START EXERCISE MATERIAL

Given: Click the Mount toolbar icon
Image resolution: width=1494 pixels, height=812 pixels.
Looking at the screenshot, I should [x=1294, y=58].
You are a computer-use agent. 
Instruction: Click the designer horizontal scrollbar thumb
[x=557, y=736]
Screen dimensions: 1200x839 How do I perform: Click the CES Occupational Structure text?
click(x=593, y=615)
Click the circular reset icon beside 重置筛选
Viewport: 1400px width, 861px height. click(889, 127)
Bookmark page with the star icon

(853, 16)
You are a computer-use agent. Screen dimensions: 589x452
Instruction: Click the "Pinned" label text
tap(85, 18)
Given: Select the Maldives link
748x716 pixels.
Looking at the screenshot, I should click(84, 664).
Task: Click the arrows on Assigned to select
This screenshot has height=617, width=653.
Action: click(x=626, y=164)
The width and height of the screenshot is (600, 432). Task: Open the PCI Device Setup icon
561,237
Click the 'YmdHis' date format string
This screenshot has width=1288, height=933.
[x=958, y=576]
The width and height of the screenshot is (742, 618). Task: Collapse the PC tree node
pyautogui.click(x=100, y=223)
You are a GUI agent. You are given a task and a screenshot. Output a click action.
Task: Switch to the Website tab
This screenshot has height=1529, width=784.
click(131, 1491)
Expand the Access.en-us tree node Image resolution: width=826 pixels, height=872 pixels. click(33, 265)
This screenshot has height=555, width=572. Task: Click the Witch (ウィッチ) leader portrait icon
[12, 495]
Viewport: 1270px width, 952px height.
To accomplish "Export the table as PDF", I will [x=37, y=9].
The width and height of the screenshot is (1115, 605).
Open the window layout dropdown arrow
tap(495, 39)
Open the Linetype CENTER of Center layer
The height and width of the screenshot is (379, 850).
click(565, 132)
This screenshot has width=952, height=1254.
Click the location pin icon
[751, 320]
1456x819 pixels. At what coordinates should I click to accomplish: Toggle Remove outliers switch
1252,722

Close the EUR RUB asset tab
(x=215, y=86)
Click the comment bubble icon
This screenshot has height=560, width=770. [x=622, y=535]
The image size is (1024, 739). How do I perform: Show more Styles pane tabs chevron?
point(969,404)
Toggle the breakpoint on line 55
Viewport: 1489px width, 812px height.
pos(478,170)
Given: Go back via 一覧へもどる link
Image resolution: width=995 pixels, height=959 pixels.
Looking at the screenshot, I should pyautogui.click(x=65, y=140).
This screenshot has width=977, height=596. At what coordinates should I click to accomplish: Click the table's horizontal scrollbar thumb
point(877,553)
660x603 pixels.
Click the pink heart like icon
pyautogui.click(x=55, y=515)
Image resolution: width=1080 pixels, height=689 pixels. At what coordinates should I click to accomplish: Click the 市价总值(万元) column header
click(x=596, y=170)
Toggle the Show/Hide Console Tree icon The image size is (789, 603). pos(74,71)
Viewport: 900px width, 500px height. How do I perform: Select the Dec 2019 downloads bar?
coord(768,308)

END EXERCISE MATERIAL

## GIVEN TASK
Turn the material above, from the line with "Screen dimensions: 1200x839" to the line with "pyautogui.click(x=100, y=223)", both included, into a numbered list, leaving out any blank lines.

## RESULT OF THE EXERCISE
1. Screen dimensions: 1200x839 How do I perform: Click the CES Occupational Structure text?
2. click(x=593, y=615)
3. Click the circular reset icon beside 重置筛选
4. Viewport: 1400px width, 861px height. click(889, 127)
5. Bookmark page with the star icon
6. (853, 16)
7. You are a computer-use agent. Screen dimensions: 589x452
8. Instruction: Click the "Pinned" label text
9. tap(85, 18)
10. Given: Select the Maldives link
11. 748x716 pixels.
12. Looking at the screenshot, I should click(84, 664).
13. Task: Click the arrows on Assigned to select
14. This screenshot has height=617, width=653.
15. Action: click(x=626, y=164)
16. The width and height of the screenshot is (600, 432). Task: Open the PCI Device Setup icon
17. 561,237
18. Click the 'YmdHis' date format string
19. This screenshot has width=1288, height=933.
20. [x=958, y=576]
21. The width and height of the screenshot is (742, 618). Task: Collapse the PC tree node
22. pyautogui.click(x=100, y=223)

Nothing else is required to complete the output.